Determination of the growth fraction in cell suspensions by flow cytometry using the monoclonal antibody Ki-67

Abstract

A novel procedure for determining the growth fraction of cell suspensions by flow cytometry is described. This method identifies proliferating cells by binding the monoclonal antibody Ki-67 to a nuclear antigen present in all cells that are in the G1, S, G2, and M phase of the cell cycle, but not in the G0 phase. In a kinetic study of Na cell line U937 using concanavalin A for stimulation of peripheral blood mononuclear cells, a steady increase of Ki-67 positive cells evaluated by flow cytometry was observed.

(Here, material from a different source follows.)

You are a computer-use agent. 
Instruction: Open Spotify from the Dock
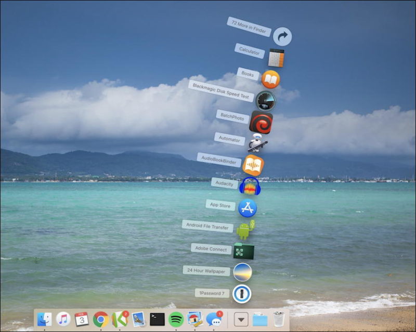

Simultaneously, the [ 3H]thymidine uptake of the ConA blasts was measured and compared to the expression of Ki-67. A linear correlation between the percentage of Ki-67 positive cells and the log transformed counts per minute was demonstrated, and staining with Ki-67 detected cell proliferation with the same sensitivity as 3H-TdR uptake. In addition, it was possible to stain Ki-67-labelled cells with a second cell marker if a second fluorescent dye coupled to an antibody was used. This provided the opportunity to define precisely the phenotype of proliferating cells. Conversely, the number of proliferating cells expressing certain preselected surface markers could be easily determined.